As with the dispute in general, Twitter and Musk were far apart on whether or not to have a speedy trial. In its motion, Twitter said the expedition is needed to ensure the deal can be completed before the October 24 “drop-dead” date, which the two sides previously agreed to close, and to “Twitter and protect its shareholders from the lingering market risk and operational harm from Musk’s attempt to work its way out of an airtight merger agreement.”

In a lawsuit on Friday, Musk’s lawyers called… Twitter’s request for an “extreme expedition” and claimed the dispute is “extremely fact- and expert-intensive, taking a long time to be discovered”. They also claimed that the original agreement stipulated that the drop-dead date would no longer apply if one party filed a lawsuit over the deal, calling Twitter’s request “moot”, and asked that a 10-day trial will be scheduled for on or after February 13, 2023.

Twitter’s attorney on Tuesday pushed back on Musk’s team’s claim that the discovery process would take months because it would require investigating the details regarding the number of bot and fake accounts on the platform. The bot question is “emphatically and clearly out of court in this case,” Savitt said.

“Nothing in the merger agreement addresses that question. There is no representation or warranty in the merger as to how many fake accounts there may be on Twitter,” Savitt said. He added that “Musk could have been diligent about this matter” prior to signing the deal, but did not.

Meanwhile, Twitter continues to take the necessary steps to proceed with the acquisition.
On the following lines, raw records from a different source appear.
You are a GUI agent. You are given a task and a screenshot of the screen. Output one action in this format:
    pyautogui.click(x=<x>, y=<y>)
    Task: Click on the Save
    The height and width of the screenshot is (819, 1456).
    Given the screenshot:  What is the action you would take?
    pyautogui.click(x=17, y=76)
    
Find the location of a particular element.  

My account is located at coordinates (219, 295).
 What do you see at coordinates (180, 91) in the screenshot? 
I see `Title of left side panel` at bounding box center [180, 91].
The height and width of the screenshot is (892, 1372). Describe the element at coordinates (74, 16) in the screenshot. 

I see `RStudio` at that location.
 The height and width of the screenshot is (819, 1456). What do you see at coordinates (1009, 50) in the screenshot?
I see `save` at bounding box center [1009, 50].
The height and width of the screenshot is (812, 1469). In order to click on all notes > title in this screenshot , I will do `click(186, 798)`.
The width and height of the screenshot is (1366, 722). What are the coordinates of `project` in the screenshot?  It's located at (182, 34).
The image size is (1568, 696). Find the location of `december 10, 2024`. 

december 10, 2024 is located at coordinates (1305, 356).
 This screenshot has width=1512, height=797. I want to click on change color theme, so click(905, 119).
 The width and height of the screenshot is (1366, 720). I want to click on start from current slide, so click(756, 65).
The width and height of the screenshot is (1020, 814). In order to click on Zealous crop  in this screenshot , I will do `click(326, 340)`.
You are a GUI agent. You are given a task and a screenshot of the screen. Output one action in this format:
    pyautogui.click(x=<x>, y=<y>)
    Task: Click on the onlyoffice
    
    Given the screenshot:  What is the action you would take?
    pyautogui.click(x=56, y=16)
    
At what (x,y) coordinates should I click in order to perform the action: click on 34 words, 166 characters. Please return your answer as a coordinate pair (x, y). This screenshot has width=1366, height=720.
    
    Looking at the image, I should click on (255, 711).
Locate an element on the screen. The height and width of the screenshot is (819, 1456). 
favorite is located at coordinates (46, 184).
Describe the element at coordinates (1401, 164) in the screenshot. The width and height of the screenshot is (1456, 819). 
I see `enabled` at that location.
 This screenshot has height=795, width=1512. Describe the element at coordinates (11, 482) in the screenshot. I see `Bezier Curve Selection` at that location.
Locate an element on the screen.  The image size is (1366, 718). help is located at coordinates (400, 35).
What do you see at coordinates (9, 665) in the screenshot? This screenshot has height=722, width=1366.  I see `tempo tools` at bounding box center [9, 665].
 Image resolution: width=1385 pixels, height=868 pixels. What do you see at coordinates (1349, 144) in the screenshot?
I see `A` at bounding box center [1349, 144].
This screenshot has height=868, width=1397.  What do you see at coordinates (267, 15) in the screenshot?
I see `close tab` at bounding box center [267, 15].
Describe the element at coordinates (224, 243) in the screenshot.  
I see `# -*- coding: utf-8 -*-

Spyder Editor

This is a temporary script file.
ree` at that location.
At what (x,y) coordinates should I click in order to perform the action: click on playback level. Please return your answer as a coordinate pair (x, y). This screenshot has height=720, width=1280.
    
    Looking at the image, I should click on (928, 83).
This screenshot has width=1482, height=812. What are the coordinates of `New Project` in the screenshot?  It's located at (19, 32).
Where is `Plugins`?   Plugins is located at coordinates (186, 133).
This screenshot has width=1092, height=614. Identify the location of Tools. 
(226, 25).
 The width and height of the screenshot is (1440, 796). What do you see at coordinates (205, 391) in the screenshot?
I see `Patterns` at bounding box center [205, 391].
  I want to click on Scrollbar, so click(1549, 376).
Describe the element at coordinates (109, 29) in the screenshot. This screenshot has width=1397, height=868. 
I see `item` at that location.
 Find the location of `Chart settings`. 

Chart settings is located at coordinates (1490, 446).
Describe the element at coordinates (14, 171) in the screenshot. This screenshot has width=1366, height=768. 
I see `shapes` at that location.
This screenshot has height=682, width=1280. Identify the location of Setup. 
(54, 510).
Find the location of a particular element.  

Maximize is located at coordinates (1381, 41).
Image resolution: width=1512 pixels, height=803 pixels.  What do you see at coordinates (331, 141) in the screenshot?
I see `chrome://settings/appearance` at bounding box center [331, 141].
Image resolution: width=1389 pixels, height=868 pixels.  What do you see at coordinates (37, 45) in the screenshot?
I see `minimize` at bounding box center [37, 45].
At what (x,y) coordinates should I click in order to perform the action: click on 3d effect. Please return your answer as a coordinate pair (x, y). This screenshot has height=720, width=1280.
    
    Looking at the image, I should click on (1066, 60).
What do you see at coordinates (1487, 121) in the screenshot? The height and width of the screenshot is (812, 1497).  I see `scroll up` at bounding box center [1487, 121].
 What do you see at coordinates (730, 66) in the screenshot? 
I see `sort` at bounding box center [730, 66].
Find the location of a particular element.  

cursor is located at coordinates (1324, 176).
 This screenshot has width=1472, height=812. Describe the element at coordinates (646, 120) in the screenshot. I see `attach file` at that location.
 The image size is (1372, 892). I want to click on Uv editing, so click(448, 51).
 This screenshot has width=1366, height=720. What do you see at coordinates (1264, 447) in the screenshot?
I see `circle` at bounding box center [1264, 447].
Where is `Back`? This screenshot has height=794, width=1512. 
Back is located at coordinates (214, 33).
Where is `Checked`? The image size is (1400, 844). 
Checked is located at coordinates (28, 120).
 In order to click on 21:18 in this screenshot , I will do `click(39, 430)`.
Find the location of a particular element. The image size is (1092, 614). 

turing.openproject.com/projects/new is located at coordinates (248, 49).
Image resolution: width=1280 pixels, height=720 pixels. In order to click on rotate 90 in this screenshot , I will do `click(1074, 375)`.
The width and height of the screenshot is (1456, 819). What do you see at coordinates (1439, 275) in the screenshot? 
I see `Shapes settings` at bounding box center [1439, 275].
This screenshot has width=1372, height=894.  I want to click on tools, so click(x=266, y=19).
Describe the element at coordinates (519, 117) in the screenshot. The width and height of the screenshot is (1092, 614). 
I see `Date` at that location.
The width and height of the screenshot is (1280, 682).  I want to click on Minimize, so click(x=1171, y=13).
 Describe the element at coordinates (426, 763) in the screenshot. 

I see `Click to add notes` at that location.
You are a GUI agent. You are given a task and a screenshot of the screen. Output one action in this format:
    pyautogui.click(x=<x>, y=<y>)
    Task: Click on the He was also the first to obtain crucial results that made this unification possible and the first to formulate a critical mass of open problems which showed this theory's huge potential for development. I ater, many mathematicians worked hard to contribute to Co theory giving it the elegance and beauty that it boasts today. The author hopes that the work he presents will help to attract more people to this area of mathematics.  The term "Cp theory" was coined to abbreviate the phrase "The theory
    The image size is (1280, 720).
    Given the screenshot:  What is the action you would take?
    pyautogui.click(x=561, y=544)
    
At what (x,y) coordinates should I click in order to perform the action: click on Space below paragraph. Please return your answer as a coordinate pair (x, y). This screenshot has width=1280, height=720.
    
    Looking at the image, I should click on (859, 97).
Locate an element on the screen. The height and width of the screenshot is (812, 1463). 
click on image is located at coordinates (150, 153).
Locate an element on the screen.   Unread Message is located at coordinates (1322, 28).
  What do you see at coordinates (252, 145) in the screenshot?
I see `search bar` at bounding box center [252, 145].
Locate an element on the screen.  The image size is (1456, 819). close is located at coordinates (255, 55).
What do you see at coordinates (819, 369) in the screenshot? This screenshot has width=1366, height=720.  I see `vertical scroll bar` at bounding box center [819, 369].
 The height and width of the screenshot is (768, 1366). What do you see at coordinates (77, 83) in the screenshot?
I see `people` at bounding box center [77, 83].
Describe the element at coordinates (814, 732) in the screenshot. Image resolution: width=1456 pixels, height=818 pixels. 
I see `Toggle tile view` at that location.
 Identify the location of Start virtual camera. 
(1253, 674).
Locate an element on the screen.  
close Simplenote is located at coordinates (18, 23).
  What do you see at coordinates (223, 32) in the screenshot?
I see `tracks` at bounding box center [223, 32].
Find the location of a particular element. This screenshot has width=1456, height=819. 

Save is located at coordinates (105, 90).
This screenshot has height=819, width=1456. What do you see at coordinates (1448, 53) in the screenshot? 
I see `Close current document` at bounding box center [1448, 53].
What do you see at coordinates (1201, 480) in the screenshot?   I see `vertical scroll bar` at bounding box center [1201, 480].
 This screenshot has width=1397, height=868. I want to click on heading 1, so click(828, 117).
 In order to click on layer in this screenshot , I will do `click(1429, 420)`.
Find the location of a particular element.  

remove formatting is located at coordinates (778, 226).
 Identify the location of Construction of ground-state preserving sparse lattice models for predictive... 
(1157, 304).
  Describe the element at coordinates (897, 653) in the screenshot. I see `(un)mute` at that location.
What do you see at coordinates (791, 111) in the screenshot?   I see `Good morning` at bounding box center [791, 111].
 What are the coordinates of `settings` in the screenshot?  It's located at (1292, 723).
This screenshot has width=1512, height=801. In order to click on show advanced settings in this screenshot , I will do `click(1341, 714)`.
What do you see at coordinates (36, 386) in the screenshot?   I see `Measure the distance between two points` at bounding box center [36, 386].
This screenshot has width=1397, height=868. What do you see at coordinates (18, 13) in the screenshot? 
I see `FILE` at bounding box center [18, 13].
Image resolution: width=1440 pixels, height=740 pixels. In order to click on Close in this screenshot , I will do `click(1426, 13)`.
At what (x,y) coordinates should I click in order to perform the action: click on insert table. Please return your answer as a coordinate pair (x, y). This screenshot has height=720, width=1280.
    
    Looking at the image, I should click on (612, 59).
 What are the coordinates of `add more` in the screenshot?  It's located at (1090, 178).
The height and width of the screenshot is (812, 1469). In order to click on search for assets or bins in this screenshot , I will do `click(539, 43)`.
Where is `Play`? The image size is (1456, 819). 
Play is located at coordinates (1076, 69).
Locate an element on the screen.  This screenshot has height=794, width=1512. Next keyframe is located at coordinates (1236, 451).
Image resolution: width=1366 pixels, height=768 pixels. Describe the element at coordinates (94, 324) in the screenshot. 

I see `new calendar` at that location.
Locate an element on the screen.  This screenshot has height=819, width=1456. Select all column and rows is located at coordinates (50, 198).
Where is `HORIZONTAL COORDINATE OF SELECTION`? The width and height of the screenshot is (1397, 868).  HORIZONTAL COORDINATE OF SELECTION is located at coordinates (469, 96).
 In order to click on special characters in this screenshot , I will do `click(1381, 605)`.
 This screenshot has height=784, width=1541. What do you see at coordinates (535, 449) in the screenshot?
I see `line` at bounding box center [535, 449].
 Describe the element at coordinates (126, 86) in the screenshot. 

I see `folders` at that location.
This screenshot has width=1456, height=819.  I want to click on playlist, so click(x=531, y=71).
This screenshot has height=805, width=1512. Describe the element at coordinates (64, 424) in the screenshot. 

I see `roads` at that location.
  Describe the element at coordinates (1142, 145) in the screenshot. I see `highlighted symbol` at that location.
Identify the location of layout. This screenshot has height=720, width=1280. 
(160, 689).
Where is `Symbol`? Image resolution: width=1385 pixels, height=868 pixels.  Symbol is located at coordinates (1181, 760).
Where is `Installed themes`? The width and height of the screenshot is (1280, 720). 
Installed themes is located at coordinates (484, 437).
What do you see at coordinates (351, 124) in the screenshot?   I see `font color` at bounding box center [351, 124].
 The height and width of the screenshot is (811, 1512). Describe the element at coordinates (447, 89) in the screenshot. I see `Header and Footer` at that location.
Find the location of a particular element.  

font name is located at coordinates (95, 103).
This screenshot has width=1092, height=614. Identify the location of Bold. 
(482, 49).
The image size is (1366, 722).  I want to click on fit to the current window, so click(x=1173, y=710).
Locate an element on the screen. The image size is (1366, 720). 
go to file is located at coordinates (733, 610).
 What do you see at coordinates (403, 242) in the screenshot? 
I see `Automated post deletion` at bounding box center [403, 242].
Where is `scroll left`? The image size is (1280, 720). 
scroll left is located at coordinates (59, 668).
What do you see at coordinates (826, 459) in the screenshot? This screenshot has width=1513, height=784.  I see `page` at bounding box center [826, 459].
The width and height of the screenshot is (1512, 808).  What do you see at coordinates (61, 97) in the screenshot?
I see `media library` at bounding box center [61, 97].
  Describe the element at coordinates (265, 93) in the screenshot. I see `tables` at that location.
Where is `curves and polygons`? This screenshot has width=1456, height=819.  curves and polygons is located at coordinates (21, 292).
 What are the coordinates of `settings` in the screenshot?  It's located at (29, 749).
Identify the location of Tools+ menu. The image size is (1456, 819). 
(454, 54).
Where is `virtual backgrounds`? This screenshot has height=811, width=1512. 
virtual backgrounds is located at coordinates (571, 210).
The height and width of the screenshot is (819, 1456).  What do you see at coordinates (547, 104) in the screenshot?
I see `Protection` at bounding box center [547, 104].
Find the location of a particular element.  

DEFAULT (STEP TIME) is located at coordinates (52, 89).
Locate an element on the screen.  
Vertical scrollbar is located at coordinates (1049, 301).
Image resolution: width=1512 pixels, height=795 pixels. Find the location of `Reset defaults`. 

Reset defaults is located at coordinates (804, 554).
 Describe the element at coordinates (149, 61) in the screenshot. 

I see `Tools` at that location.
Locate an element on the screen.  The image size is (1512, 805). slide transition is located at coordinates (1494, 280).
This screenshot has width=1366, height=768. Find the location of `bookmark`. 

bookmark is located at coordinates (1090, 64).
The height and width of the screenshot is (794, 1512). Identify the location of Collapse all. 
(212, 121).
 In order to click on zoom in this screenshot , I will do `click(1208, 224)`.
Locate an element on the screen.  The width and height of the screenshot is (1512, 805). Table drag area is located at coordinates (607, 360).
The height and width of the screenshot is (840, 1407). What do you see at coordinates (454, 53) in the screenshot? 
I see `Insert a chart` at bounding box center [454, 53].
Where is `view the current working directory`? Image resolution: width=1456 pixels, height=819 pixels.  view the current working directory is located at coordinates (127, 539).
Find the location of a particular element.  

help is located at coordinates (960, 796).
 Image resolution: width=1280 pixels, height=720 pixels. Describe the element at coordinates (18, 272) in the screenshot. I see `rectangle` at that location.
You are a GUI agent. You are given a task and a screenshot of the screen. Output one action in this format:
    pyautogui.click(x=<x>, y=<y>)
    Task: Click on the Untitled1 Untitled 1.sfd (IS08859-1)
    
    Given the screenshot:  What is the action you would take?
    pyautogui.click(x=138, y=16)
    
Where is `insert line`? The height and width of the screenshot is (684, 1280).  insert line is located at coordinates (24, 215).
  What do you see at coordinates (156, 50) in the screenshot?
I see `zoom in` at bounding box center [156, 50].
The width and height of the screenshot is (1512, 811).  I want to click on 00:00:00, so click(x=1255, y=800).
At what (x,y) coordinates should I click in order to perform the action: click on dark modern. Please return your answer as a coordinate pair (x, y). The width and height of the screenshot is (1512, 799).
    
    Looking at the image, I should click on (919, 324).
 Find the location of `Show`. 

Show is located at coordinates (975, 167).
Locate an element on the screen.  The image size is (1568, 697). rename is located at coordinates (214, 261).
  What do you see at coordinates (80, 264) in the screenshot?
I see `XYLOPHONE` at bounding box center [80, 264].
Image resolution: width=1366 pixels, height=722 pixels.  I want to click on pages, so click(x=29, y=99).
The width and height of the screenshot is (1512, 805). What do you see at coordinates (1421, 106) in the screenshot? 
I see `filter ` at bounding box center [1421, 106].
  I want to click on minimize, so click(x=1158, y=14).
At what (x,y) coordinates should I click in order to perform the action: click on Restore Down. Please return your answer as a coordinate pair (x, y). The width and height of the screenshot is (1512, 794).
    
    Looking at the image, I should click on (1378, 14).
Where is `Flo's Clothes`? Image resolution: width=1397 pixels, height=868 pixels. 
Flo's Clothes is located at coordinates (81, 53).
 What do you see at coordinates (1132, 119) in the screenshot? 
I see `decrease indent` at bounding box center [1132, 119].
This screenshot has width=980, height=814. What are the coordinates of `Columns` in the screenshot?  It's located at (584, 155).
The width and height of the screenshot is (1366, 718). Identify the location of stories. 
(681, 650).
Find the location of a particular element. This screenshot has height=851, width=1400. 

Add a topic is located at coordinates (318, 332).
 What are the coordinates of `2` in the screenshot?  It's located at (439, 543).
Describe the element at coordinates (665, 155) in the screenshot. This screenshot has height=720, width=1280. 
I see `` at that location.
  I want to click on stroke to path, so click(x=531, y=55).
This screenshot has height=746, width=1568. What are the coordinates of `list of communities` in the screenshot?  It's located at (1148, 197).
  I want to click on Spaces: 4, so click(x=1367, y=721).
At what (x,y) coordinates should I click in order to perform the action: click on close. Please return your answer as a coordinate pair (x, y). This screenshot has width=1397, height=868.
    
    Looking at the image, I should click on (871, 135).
The company sent a letter to shareholders on Friday inviting them to vote on the deal to sell Twitter to Musk for $54.20 per share outstanding at a special meeting later this year at an undisclosed date and time, according to a regulator. application. Twitter’s board previously unanimously recommended that shareholders vote in favor of the deal, a position it reiterated in the letter.

Despite Musk’s decision to end the deal, “we are determined to complete the merger at the price and terms agreed with Mr. Musk,” the letter said on Friday. “Your vote at the special meeting is critical to our ability to complete the merger.”